Ладонь продолжала скользить по его телу, Майтимо приоткрыл один глаз и увидел над собой знакомое лицо. Амариэ, вот как ее имя, вспомнил он. Амариэ сидела над его телом и смотрела вниз; лицо было озабоченным, брови — нахмуренными. Он попытался пошевелиться — лишь разок, — слабость охватила непривычные конечности, двигать ими правильно он не сумел. Уголки губ Амариэ поползли вниз.
— Тише, тише, успокойся, — ласково проговорила она, — я не сделаю тебе плохо.

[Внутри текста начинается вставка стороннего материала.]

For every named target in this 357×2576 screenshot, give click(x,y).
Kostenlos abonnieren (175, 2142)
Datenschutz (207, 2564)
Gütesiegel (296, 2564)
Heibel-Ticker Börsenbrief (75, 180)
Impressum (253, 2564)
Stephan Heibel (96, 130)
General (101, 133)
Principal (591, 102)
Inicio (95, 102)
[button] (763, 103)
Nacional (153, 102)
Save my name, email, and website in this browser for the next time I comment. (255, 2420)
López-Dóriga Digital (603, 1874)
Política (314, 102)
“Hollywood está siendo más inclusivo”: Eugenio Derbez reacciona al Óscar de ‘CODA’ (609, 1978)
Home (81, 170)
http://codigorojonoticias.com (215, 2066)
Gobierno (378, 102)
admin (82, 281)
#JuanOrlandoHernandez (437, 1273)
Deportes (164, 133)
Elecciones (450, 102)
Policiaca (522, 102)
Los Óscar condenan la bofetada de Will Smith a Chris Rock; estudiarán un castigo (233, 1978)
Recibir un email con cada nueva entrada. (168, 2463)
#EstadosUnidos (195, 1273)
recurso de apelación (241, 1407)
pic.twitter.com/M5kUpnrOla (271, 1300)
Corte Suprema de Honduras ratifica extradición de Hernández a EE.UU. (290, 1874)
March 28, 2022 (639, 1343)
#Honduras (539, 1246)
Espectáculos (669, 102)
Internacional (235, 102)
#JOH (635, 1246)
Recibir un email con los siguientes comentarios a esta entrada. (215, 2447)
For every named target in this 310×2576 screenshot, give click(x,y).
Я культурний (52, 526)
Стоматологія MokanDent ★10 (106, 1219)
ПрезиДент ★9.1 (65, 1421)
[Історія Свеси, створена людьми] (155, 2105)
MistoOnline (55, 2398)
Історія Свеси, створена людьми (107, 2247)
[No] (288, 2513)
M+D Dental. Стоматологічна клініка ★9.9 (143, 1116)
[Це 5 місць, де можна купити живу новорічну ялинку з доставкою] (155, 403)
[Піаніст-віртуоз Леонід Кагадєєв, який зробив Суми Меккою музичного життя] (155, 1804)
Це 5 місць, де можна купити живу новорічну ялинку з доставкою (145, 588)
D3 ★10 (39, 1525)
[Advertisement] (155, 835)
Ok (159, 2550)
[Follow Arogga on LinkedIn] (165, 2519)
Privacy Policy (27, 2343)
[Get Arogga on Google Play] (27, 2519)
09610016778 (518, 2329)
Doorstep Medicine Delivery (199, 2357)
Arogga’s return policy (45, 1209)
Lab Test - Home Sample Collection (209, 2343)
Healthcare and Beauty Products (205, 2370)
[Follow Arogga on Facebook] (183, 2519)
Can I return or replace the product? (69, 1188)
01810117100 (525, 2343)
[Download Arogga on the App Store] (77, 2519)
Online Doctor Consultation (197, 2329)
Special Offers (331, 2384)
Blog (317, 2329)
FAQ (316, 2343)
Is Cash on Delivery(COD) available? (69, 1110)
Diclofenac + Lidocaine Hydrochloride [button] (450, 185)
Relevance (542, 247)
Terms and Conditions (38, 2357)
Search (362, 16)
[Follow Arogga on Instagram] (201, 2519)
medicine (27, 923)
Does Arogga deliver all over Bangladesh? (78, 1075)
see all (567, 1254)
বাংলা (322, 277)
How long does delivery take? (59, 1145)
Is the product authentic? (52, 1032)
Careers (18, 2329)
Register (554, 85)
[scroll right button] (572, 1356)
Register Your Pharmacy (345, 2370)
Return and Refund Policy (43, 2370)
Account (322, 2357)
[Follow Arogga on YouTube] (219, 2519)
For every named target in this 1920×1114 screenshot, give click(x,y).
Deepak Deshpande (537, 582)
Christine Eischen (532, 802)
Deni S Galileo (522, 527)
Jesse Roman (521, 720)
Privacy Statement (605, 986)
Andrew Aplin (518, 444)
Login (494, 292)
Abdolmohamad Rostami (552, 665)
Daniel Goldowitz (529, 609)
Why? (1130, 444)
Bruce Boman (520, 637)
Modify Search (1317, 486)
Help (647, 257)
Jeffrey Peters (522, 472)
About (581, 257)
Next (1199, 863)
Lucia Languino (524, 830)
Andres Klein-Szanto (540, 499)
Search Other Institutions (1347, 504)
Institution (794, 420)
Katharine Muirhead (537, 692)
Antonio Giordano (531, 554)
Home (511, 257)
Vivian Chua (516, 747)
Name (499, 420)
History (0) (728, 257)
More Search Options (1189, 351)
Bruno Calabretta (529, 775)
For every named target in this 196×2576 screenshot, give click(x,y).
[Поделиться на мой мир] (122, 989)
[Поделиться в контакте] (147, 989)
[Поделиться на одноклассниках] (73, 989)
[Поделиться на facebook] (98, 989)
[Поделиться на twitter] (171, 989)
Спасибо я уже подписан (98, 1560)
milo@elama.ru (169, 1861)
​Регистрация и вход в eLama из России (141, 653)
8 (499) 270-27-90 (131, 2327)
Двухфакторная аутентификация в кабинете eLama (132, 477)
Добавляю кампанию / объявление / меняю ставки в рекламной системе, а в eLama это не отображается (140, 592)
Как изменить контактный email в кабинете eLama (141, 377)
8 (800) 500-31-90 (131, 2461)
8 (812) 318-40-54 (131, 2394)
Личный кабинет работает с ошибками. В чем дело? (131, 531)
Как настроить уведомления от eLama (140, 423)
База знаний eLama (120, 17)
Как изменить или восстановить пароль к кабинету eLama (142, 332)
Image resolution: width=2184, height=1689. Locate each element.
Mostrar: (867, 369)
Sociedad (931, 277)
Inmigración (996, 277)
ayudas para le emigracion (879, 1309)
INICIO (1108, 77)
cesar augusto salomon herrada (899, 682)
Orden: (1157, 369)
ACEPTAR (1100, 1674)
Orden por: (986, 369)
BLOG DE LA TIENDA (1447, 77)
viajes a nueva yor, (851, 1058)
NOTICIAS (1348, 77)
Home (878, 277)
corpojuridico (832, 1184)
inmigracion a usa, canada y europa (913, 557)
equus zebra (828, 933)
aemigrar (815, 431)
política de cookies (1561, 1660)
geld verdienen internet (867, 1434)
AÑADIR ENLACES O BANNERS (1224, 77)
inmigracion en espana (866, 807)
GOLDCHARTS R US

А должна бы, знай только она, кто перед ней! Майтимо был уверен, что доверие кузена к нему подорвано: не было никаких сомнений, что Финдарато наслышан о поступках Майтимо, о той кровопролитной резне, которую Майтимо устроил задолго до перерождения вместе с братьями… Он попытался издать хоть какой-то звук — может, чтоб все объяснить, — но был так растерян и ошеломлен, что совсем позабыл, что единственное, на что он способен сейчас, — жалкое мяуканье перепуганной кошки.
Амариэ подхватила его на руки, баюкая, словно своего ненаглядного ребеночка. Майтимо заледенел, потом попытался высвободиться, но объятия Амариэ оказались на удивление крепкими. А может, осознал он, новый рост делал его куда слабее прежнего.
— Все хорошо, все хорошо, — продолжала успокаивающе и напевно бормотать Амариэ, с уст ее сыпались и сыпались бессмысленные ласковые словечки.
Майтимо сдался и обмяк в ее хватке, окутанный нежеланным теплом и уютом. С тех пор, как он ел в последний раз, времени прошло меньше, чем с тех пор, как в последний раз его вот так баюкали. То был Финдекано… Майтимо тогда еще не привык к отсутствию руки… и воспоминания о Тангородриме все еще вспышкой вставали перед ним каждый раз, лишь он закрывал глаза. Он до изнеможения трудился, пока не падал от усталости, а Финдекано непрошено следовал за ним — и обнимал его, окутывая теплом своего тела. Майтимо никогда о таком не просил, но казалось, что это приносит куда больше утешения самому Финдекано, чем Майтимо… и с тех пор в его жизни были объятия — братские, — но таких нежных и продолжительных уже не было.
Он задумался, обнимал ли так кто-то самого Финдекано после гибели Нолофинвэ… с тех пор, как Майтимо не было рядом, чтобы утешить любимого кузена. И понадеялся, что обнимал… хотя мысль эта наполнила фэа тоской, с которой он сроднился уже так давно.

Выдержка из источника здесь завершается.